Brasil, mostra tua cara!

Ela Wiecko V. de Castilho- Correio Braziliense

O Brasil vive momento singular, ocupando cada vez mais lugar de destaque na cena internacional. Prepara-se para sediar nos próximos três anos os dois mais importantes espetáculos esportivos planetários — a Copa do Mundo de Futebol e as Olimpíadas.

Nossa opinião é cada vez mais ouvida e considerada, crescendo a cada dia o grau de respeito internacional pelo país, apesar dos graves nós sociais ainda por desatar. Entre eles, educação, saúde, controle da corrupção e violência.

Ao lado disso, nossa Constituição em breve completará um quarto de século de vida e sua essência garantidora da cidadania civil, social e política sobressaiu como principal virtude, que a fez ser chamada de Constituição Cidadã. Para tornar concreta nossa cidadania, a Carta Magna incumbiu o Ministério Público, que se faz presente no Brasil há mais de 400 anos, atuando inicialmente perante o Tribunal da Relação da Bahia colonial.

A Carta constitucionalizou os papéis de promoção da ação penal pública e da defesa da ordem jurídica e regime democrático, protegendo interesses difusos, coletivos e individuais indisponíveis. Assim, foi natural a adesão do país, 11 anos depois, ao Estatuto de Roma (que criou o Tribunal Penal Internacional) em 7/2/2000, sendo a regra depois incorporada à nossa Constituição. Hoje são 121 os países signatários.

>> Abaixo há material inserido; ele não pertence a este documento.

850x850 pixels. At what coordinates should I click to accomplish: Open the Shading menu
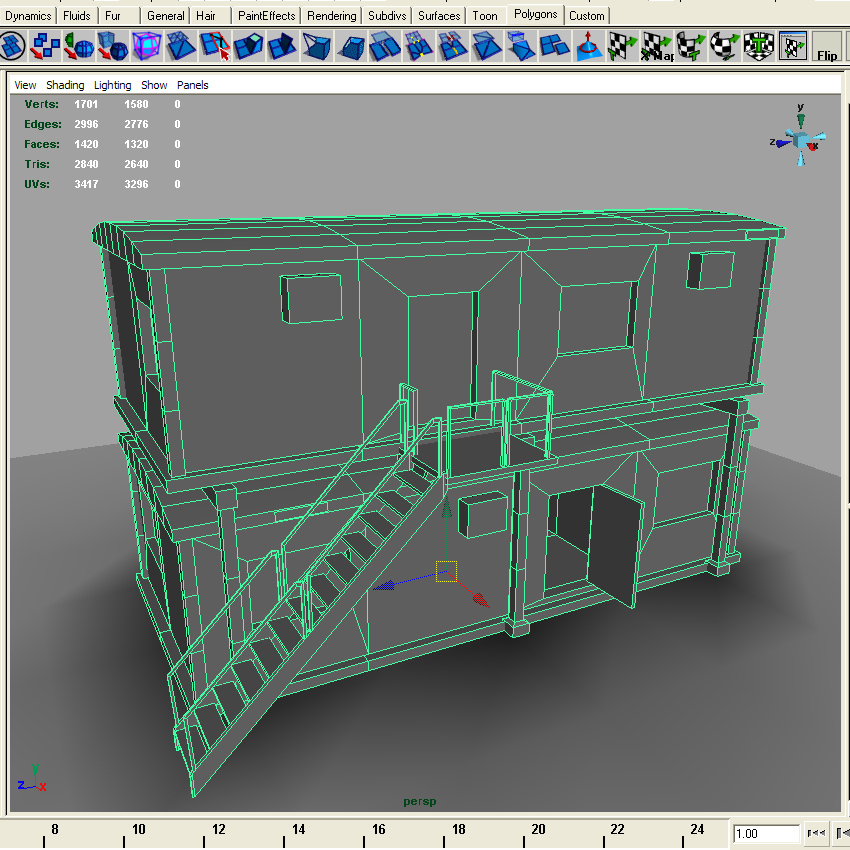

O Tribunal Penal Internacional foi criado para processar e julgar crimes contra a humanidade, especialmente porque muitos países não tinham e não têm instituições sólidas o suficiente e aptas para essa complexa prestação de serviços. Uma das mais importantes conquistas para a humanidade no Estatuto de Roma foi dotar ali o Ministério Público dos poderes necessários para fazer valer o sentido do estatuto, especialmente o poder de investigação criminal, previsto expressamente no artigo 15.

Bem por isso que expertos internacionais, da Europa e América Latina, reunidos em Brasília nos dias 11 e 12 de março no seminário internacional sobre o papel do MP na investigação criminal, externaram a perplexidade em relação à Proposta de Emenda Constitucional 37, que pretende impedir o Ministério Público de investigar criminalmente. Junta-se o Brasil, assim, a Uganda, Quênia e Indonésia. Ex-mandatários dos dois primeiros países são réus no referido tribunal.

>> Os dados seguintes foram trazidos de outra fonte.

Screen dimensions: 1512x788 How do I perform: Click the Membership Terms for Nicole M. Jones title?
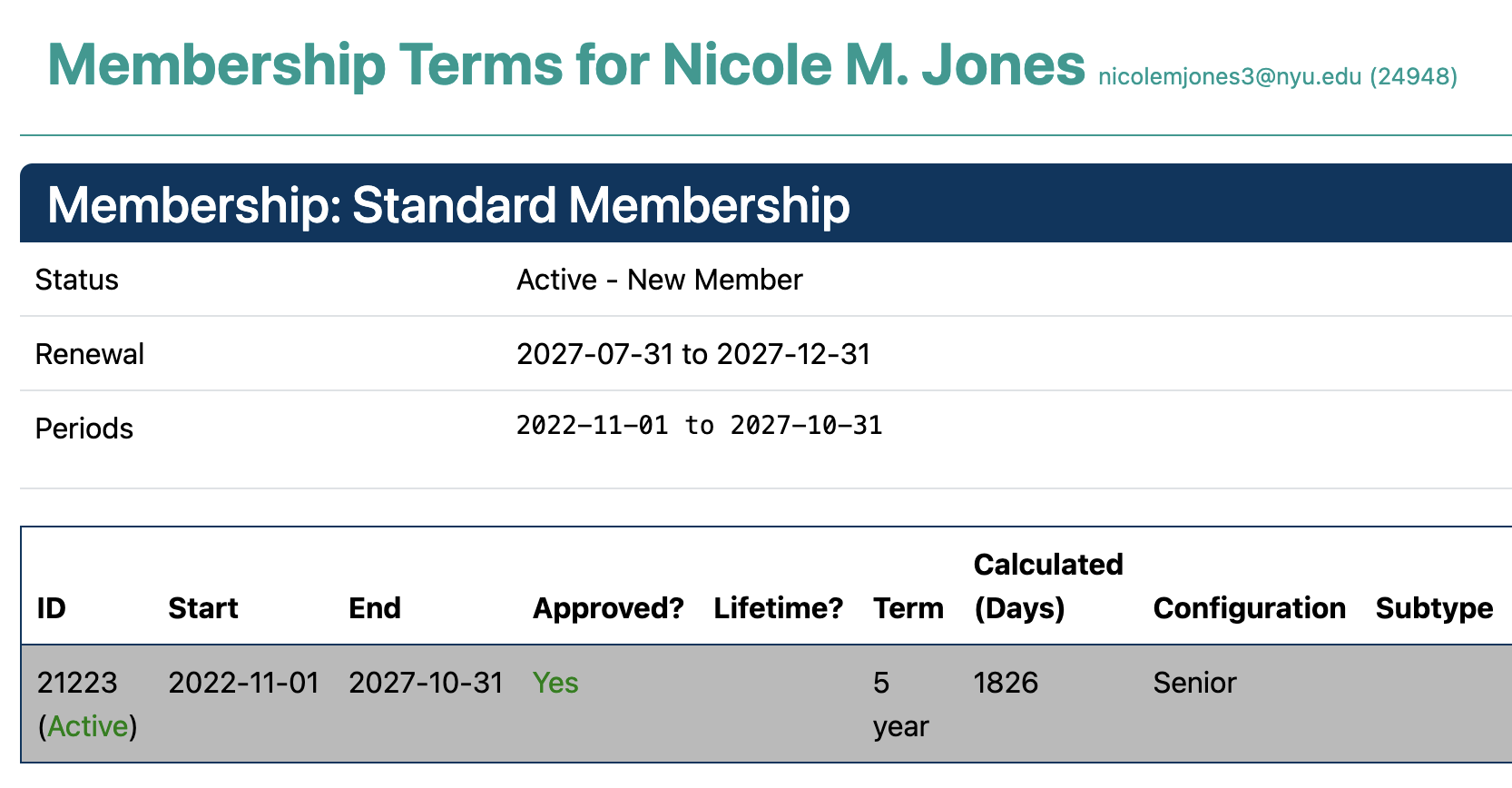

A perplexidade é mais que justificada porque essa PEC fere frontalmente a própria Constituição brasileira, à qual foi incorporado o Estatuto de Roma. E porque é impossível entender como o Brasil assume uma posição mundial de atribuir poder de investigação ao MP e dentro do país pensa em retirar este poder.

Além disso, desprezar o estabelecido num tratado internacional significaria o Brasil se fechar numa concha, implodindo as relações com o mundo e destruindo o trabalho consolidado de cooperação com os demais Estados, que garante, por exemplo, repatriação de dinheiro desviado e remetido para outros países, produto de corrupção.

O MP tem responsabilidade social e examina provas com ética e lisura, não tendo compromisso com número de condenações, mas com a proteção da sociedade e o respeito ao devido processo legal. Por isso, não há por que impedir o MP de investigar, o que o dicionário Houaiss define objetivamente como procurar metódica e conscientemente descobrir algo, através de exame e observação minuciosos.

Tudo indica que a PEC se origina do fato de que muitas iniciativas do Ministério Público incomodam os detentores do poder e, muitas vezes, eles são os próprios réus que temos o dever de responsabilizar por atos desrespeitosos à sociedade. Não somos os donos da verdade. Existe o direito à ampla defesa e cabe sempre ao Poder Judiciário o julgamento final.

Não é natural, nem compreensível, nem aceitável que representantes do Poder Legislativo, na contramão da marcha histórica da civilização rumo à dispersão do poder preconizada por John Locke já no século 17, queiram amputar os promotores de justiça e procuradores. Esvaziando o papel do MP, monopoliza-se nas mãos da polícia a investigação criminal.

Cabe ao Legislativo, desde Montesquieu, elaborar leis que regulam a vida em sociedade, cuja razão de ser seja o interesse de todos, não a impunidade decorrente do monopólio do poder. Num mundo globalizado, em que as decisões políticas nos planos jurídico, monetário, econômico e fiscal afetam as relações com as demais nações do mundo, o parlamento deve estar atento para não ceder a interesses menores e inconfessáveis — e não nos colocar na contramão da história.